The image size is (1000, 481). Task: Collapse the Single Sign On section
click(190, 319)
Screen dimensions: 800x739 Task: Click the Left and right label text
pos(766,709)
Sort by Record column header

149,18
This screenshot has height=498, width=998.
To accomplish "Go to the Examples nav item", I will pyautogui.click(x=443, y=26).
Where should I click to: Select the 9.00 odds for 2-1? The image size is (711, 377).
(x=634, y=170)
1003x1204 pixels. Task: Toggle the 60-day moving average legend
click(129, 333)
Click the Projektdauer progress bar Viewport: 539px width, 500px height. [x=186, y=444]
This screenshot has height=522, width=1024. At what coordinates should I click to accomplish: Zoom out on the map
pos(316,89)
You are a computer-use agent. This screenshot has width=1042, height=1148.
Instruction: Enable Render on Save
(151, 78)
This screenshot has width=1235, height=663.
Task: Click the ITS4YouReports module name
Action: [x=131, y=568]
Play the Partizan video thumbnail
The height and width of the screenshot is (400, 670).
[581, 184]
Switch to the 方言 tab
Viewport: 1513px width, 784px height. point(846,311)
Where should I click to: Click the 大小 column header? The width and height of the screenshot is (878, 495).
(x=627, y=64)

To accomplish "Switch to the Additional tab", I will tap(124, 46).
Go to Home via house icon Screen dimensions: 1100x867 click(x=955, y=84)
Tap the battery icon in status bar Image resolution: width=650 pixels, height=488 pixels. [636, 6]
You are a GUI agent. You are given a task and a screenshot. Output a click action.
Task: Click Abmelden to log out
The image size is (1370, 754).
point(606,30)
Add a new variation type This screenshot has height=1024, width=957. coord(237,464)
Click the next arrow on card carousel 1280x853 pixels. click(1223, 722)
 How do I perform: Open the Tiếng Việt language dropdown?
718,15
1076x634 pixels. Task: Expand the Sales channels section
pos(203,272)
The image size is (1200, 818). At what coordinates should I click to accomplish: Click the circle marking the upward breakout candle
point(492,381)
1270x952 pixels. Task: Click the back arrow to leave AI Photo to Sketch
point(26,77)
• • • • • • •
> To do
Go through the data and copy every line that includes "will".

> Written response
To accomplish "Go to the Examples nav item", I will pyautogui.click(x=443, y=26).
To accomplish "Switch to the Additional tab", I will tap(124, 46).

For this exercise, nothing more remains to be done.